- Opening Delimiter -

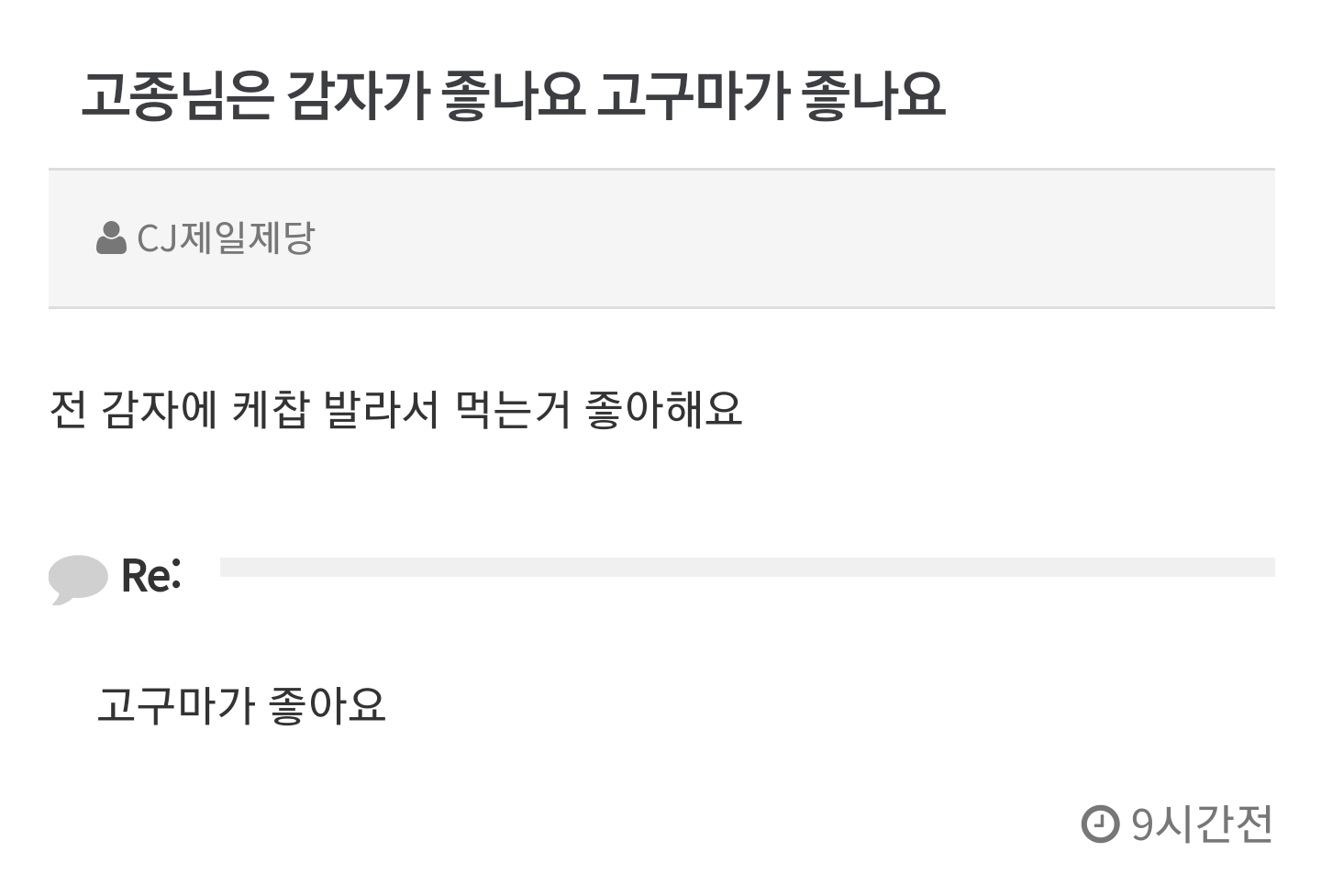
Task: Click the user profile icon beside CJ제일제당
Action: click(111, 238)
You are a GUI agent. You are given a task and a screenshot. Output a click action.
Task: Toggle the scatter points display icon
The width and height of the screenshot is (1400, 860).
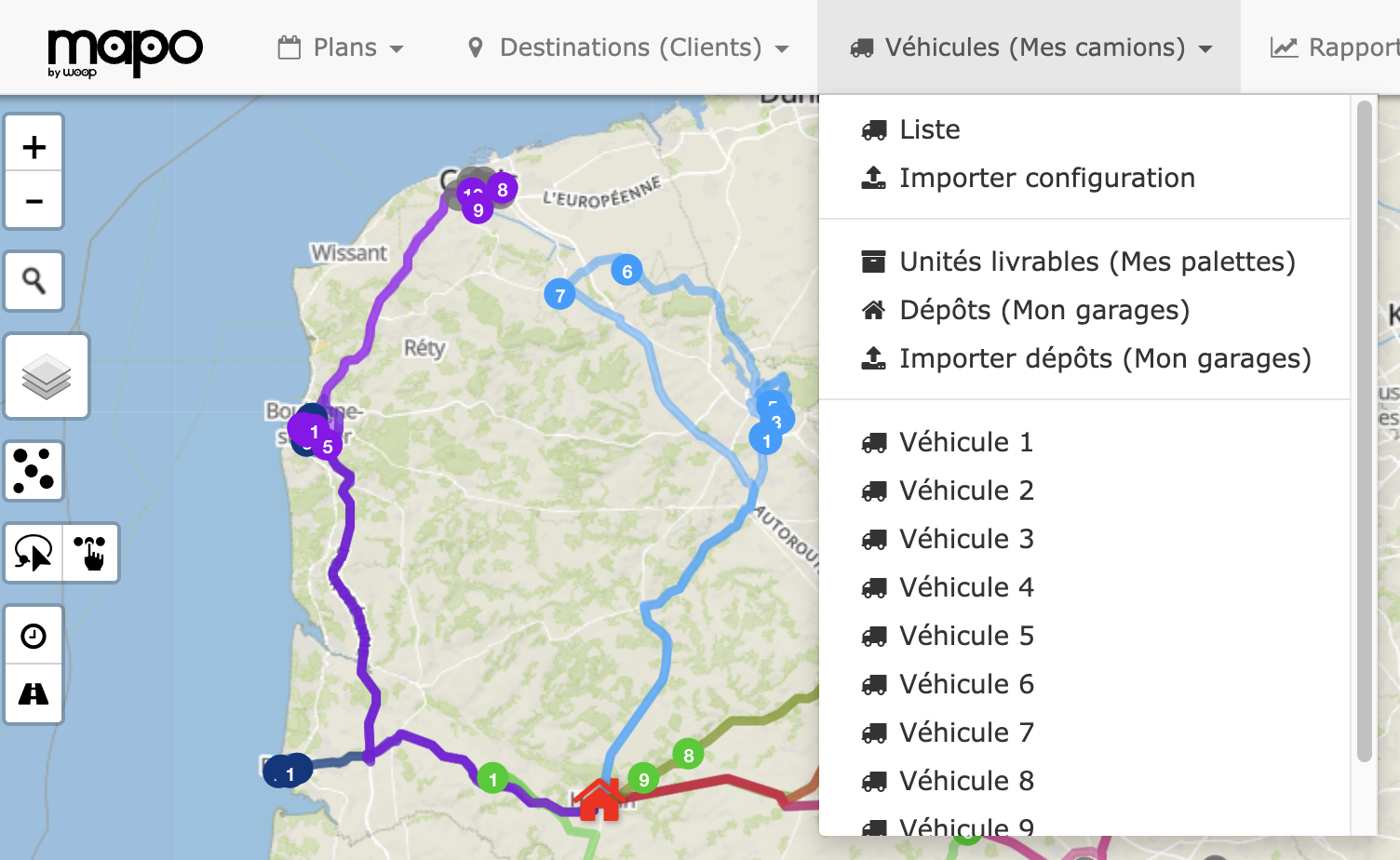pos(34,470)
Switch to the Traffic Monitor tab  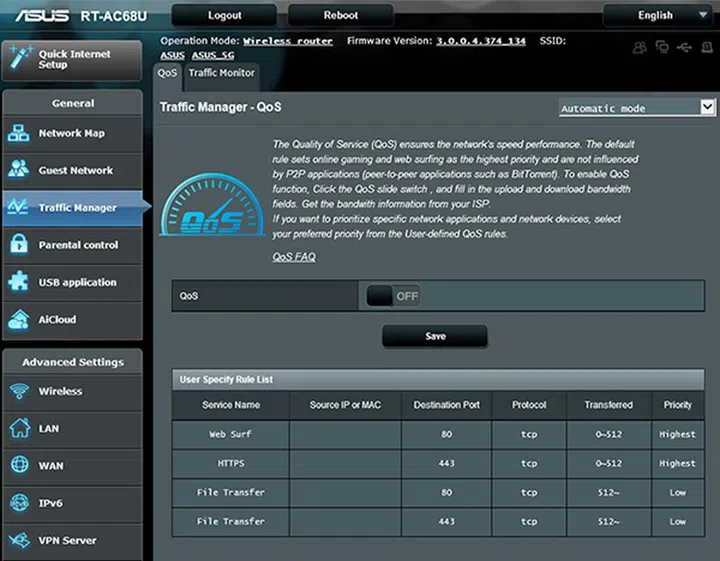pos(221,73)
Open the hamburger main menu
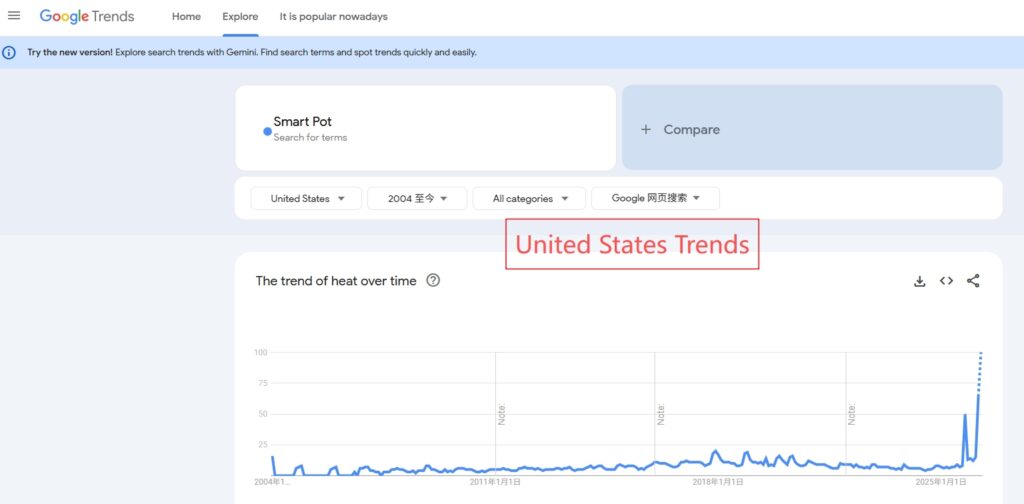The height and width of the screenshot is (504, 1024). point(14,16)
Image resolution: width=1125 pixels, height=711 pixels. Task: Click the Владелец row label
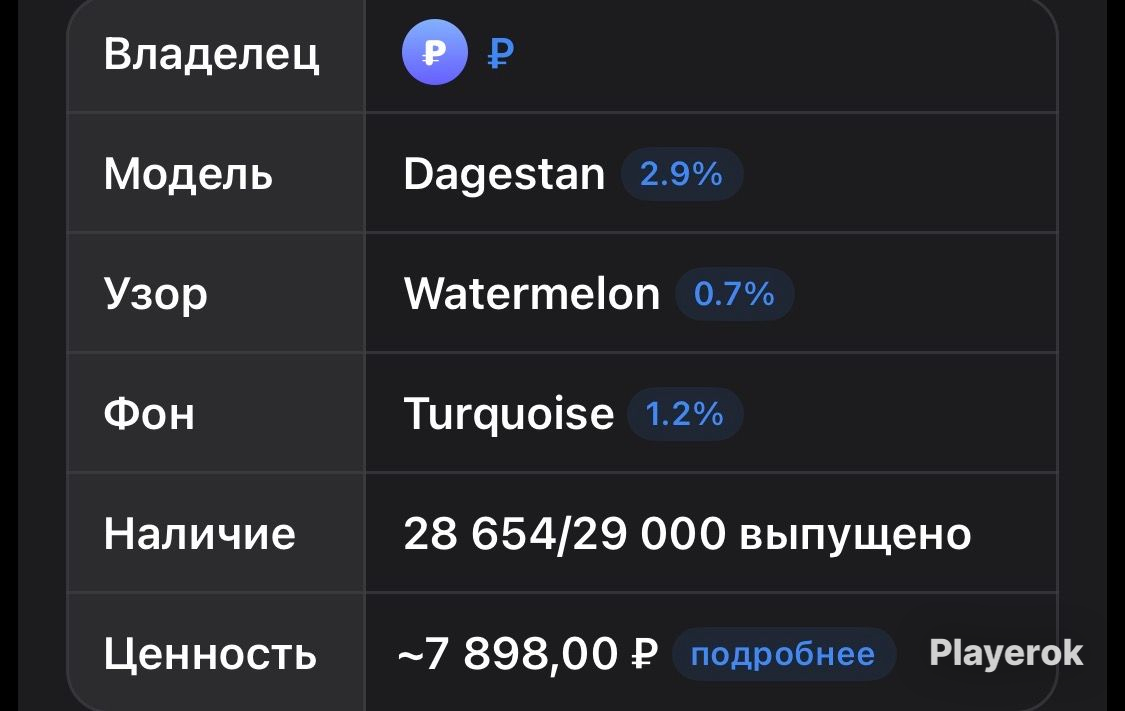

- Closing Delimiter -

From the line containing "Open the hamburger main menu" through the final line of the listing, copy every line exactly and nothing else. Skip the pictures.

- _EXERCISE ANSWER_
Open the hamburger main menu
The height and width of the screenshot is (504, 1024). point(14,16)
Image resolution: width=1125 pixels, height=711 pixels. Task: Click the Владелец row label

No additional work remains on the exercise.